Wednesday, October 31, 2007
The notion of creating and customizing an avatar is almost ubiquitous in gaming these days. Especially with the popularity of Nintendo's "Mii" feature, where you make a cartoony version of yourself, so when you swing the bat you connect with the character on screen. Have you ever heard of a comic you can customize? I've been working hard for the last year or so with my friends at FableVision, and more closely with Keith Zulawnik, on an educational game that incorporates this very idea. The story component of the game is delivered using comics, and the character you build gets inserted into every panel. In the page above, even your pet gets customized.
There's been a lot of drawing and coding tricks, and the work is really paying off. The visual style is a blend of Keith's character design and my line quality. They are all drawn and colored in Flash, which was a first for me. I'm really happy with how they're turning out. Below is a more direct example of what I'm talking about. I can only hope that kids will appreciate all the hard work.
Tuesday, October 23, 2007
I'm featured again in the November issue of Nickelodeon Magazine. This is a cartoon about how food rumors start in the cafeteria. I had to strategically leave space at the top and around the characters for various word balloons, which the designers added afterwards. It printed a little too green, but I guess that's okay, because it made the food look more gross. My favorite character is the crazed one.
Friday, October 19, 2007
The similarity in the comic panels, which hardly vary in size or perspective, give the stories a documentary-like quality, as though the viewer is there watching the action from the side. Close-ups are rare, unusual camera angles are rarer. But the flow of the action is effortless, and Hergé can cut back and forth between scenes like an expert film director. The simplicity of the layouts makes for quick reading, as the reader never has to decipher a page or puzzle out experimental designs. While this won’t win the author many design awards, it does serve the stories well, and the story is the most important thing to Hergé. Even the smallest background details are there to serve the story.

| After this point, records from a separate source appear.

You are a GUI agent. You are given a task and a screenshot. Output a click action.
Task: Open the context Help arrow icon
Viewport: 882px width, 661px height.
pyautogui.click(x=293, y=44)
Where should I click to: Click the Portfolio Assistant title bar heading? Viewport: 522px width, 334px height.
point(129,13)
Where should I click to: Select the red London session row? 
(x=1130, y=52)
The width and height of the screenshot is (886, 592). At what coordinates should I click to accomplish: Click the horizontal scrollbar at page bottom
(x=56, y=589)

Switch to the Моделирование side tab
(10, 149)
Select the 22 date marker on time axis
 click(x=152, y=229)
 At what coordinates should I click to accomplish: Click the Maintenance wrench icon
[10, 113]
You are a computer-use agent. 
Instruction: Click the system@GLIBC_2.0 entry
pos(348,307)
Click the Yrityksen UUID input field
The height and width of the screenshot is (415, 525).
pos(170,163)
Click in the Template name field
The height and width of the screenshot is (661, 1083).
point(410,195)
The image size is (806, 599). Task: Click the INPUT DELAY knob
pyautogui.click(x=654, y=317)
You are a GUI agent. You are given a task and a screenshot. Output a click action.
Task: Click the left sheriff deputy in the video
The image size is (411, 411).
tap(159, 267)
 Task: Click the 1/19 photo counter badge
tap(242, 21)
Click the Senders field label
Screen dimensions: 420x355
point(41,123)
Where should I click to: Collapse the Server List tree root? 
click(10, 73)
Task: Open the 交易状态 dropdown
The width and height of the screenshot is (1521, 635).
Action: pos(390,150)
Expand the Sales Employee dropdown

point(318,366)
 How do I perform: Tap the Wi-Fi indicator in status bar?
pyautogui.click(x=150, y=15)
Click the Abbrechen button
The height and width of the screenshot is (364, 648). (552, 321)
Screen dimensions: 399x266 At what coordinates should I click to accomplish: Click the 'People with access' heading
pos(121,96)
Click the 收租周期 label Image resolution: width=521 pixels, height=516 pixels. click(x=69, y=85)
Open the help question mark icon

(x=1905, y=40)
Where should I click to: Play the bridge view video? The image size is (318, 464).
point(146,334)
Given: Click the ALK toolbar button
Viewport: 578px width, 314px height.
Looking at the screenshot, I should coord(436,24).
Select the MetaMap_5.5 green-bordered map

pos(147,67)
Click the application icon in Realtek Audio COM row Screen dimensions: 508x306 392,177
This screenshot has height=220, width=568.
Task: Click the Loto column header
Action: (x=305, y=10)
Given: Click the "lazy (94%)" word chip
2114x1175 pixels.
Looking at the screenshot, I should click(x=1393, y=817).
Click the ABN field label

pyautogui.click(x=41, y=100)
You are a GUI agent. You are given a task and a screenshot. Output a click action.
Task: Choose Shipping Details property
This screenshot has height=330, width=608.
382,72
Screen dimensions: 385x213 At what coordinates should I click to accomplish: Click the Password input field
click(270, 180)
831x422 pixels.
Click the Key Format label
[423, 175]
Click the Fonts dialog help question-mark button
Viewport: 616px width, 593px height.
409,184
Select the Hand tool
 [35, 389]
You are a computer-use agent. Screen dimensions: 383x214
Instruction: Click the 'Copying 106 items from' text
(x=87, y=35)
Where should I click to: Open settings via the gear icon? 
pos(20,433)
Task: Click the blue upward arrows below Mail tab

Unlike John, I didn't grow up reading Tintin. I grew up watching cartoons (good and bad) instead. But in recent years I've acquired great admiration for Hergé's perfection of the adventure/detective comic. The stories are easy to follow while engaging for readers of all ages. John touches upon page layout. I too am a believer in the grid, and I look to Tintin when I construct my own comic layouts. In particular, I love it when Hergé leads you from one tight panel to the next, and then opens to a beautifully detailed full page illustration for key moments. His page construction is efficient, simple, and to the point. Plus, he allows his characters to exist full figure in the panels. Headshots are rare. And above all else, the drawings are fantastic. This spread from Tintin in Tibet is by far one of my favorites. All the comic pistons are firing!
Most of all, I love that Tintin doesn't pretend to be anything else but a comic. It doesn't read like the storyboard for a feature film. Characters don't leap out of the frame borders. It's comfortable being what it is—modest, yet genuis at the same time. Thanks again, John, for sharing your thoughts with us!